Exercise brief –
Every line from the top of the records below through the one containing "This screenshot has width=820, height=439." must be copied exactly, and the pictures must not be.

··· Provided records ···

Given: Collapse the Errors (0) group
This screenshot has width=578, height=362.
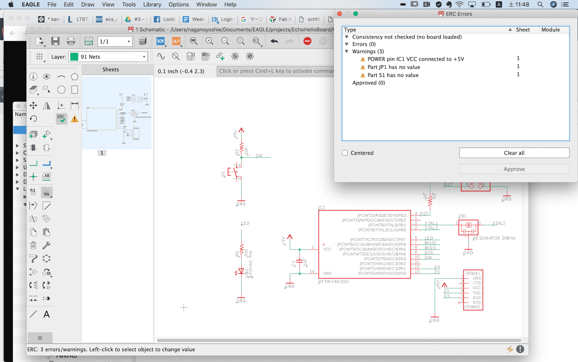Looking at the screenshot, I should (x=347, y=44).
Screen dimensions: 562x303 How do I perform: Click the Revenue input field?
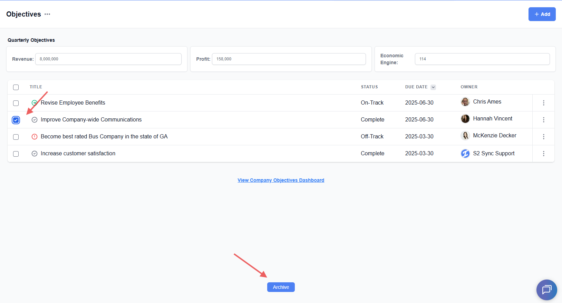pos(108,59)
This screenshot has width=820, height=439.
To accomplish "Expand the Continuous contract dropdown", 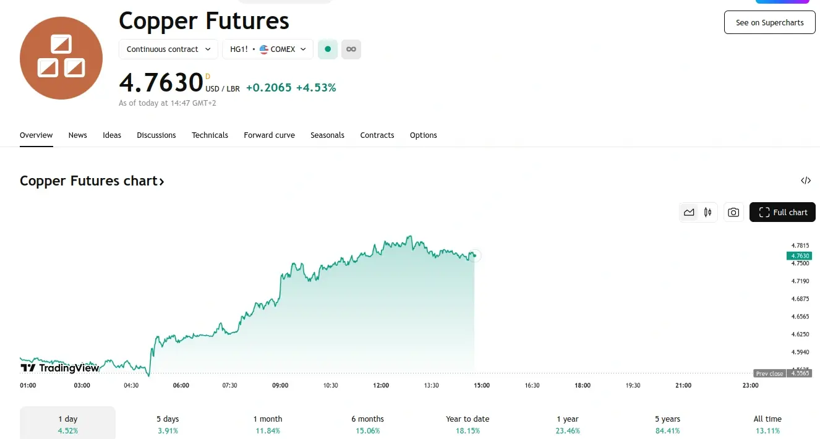I will pos(168,49).
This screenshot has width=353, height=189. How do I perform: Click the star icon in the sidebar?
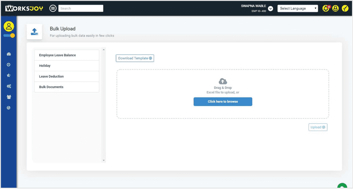coord(9,75)
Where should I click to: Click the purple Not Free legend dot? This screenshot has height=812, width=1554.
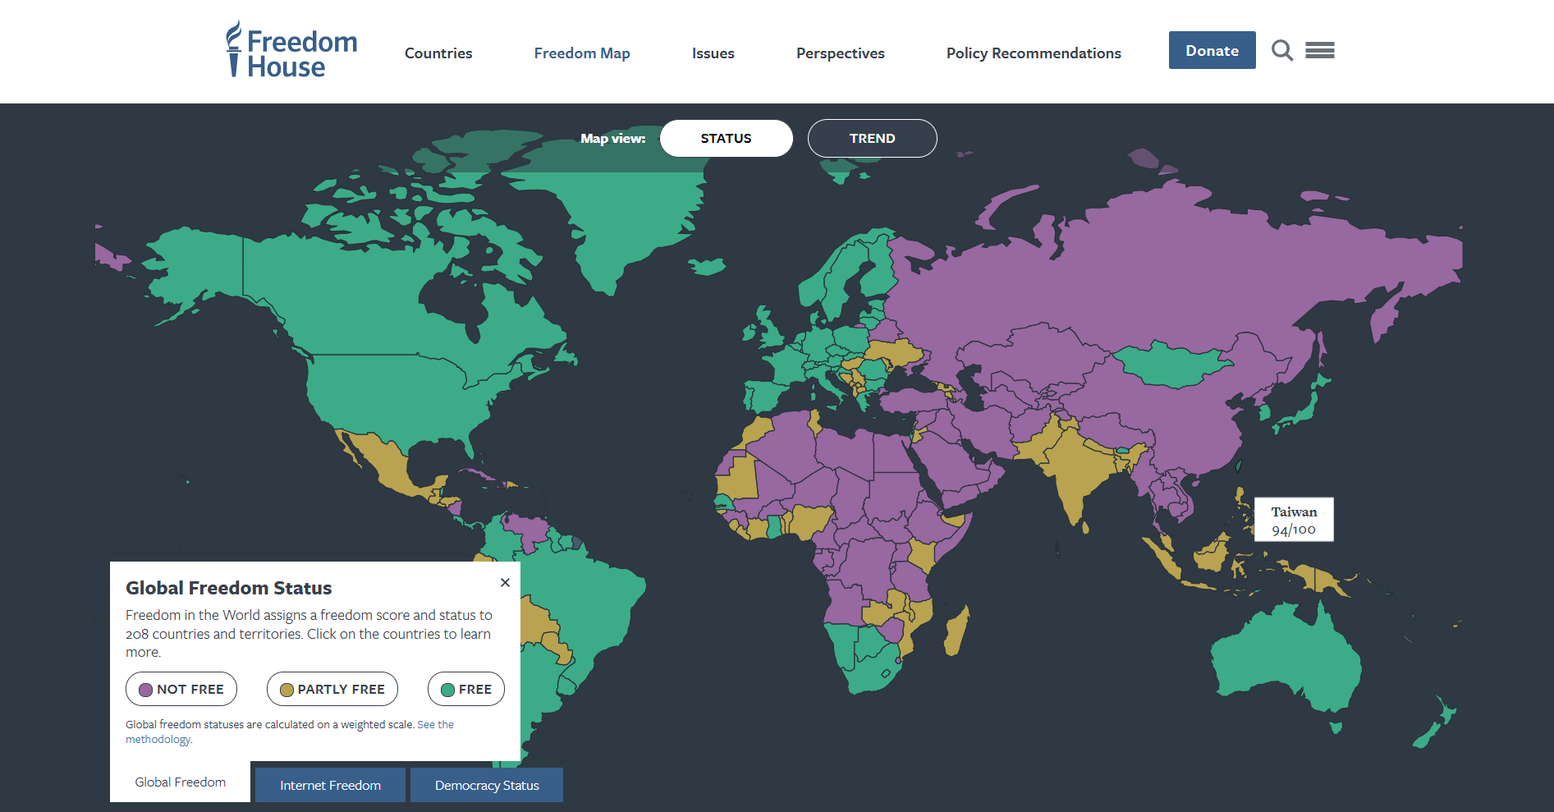point(146,690)
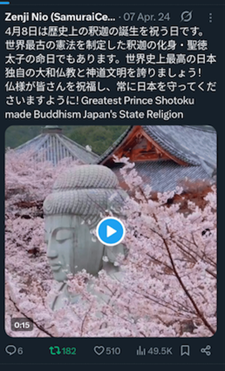Open the share icon
Viewport: 225px width, 371px height.
coord(206,351)
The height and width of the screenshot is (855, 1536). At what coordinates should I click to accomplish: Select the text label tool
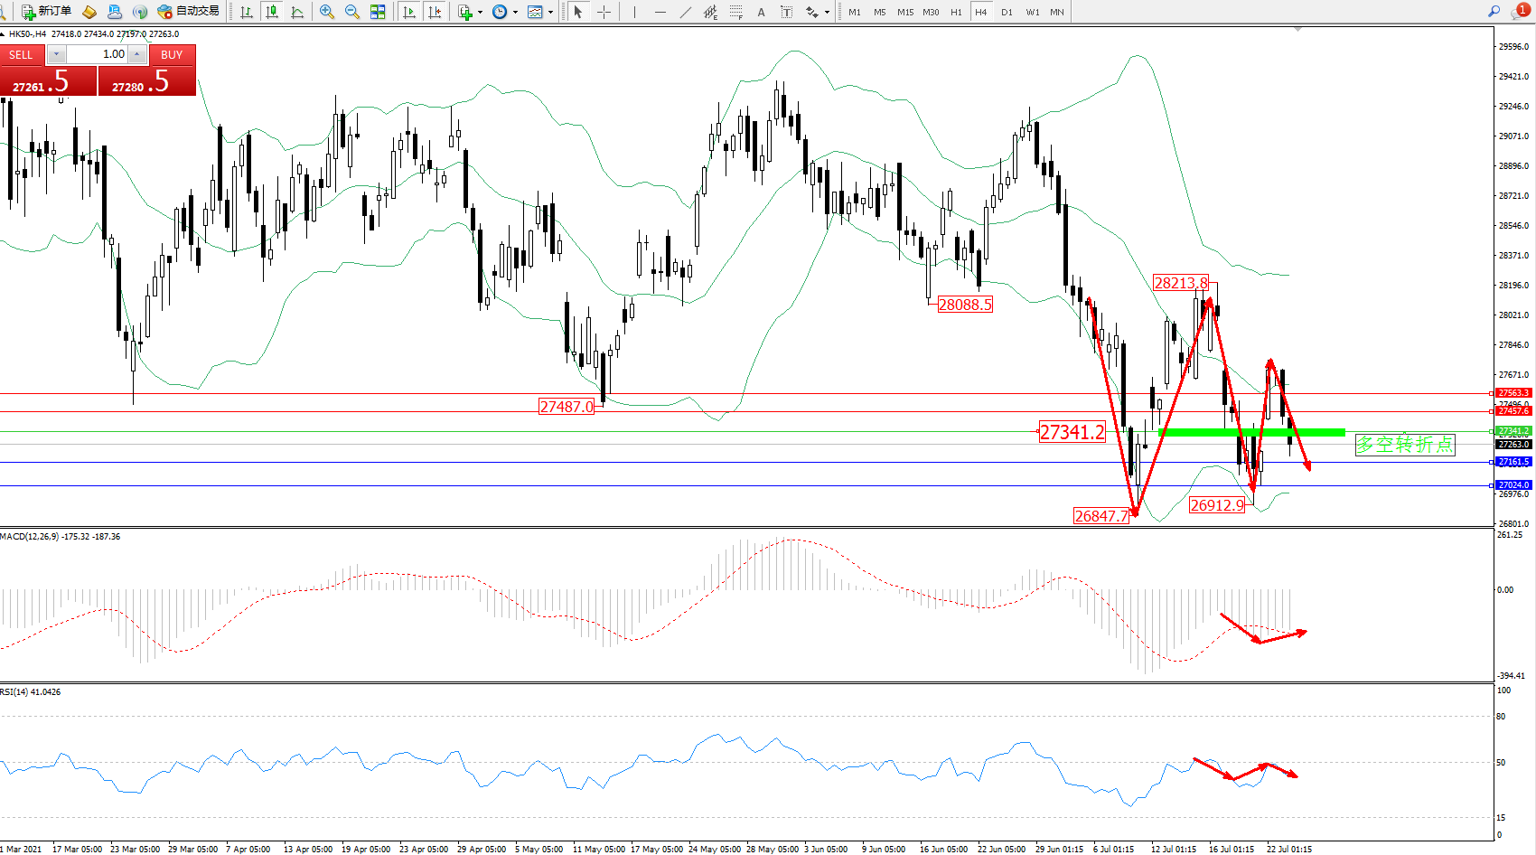(761, 12)
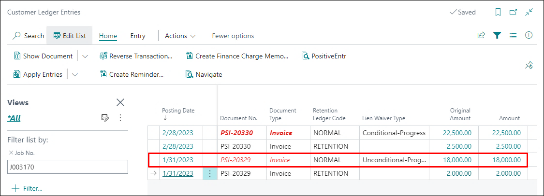Select the Home tab
The width and height of the screenshot is (544, 196).
click(108, 36)
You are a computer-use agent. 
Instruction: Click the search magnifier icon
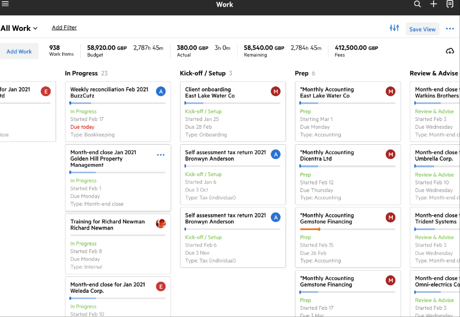(x=418, y=4)

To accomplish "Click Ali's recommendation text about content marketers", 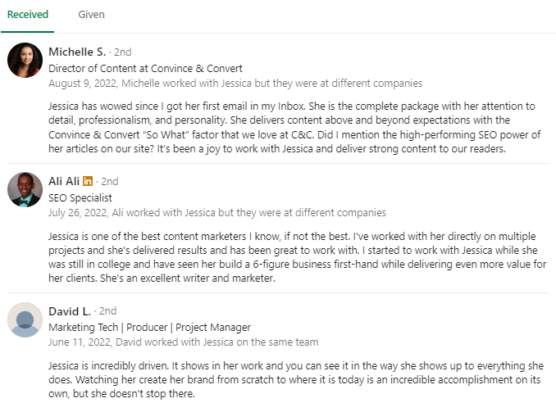I will (x=297, y=257).
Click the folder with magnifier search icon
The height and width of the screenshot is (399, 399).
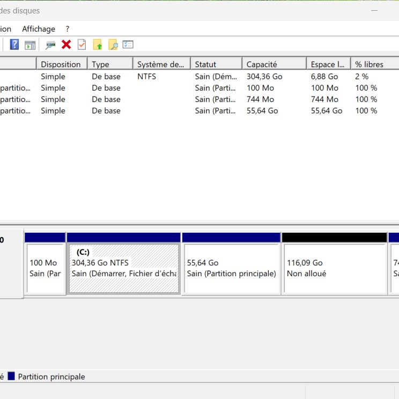click(113, 45)
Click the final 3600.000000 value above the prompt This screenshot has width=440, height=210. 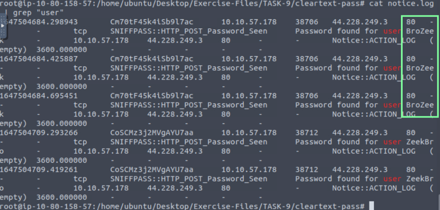pos(56,197)
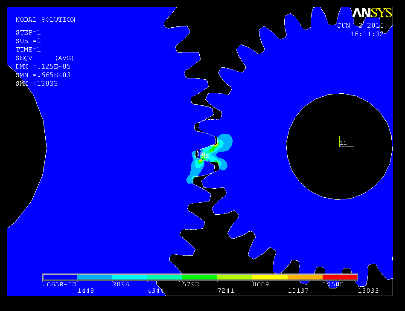The width and height of the screenshot is (405, 311).
Task: Click the 5793 legend value label
Action: tap(190, 284)
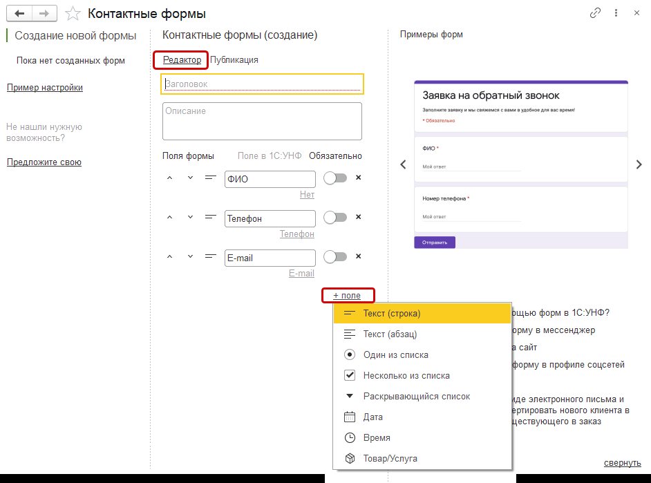
Task: Show next form example with right chevron
Action: pos(639,164)
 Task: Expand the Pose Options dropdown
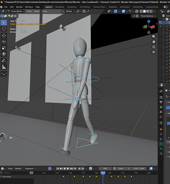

···

Problem solution –
Given: Collapse the Errors (0) group
This screenshot has width=578, height=362.
Looking at the screenshot, I should (x=347, y=44).
Screen dimensions: 562x303 How do I perform: Click the Revenue input field?
pos(108,59)
This screenshot has width=820, height=439.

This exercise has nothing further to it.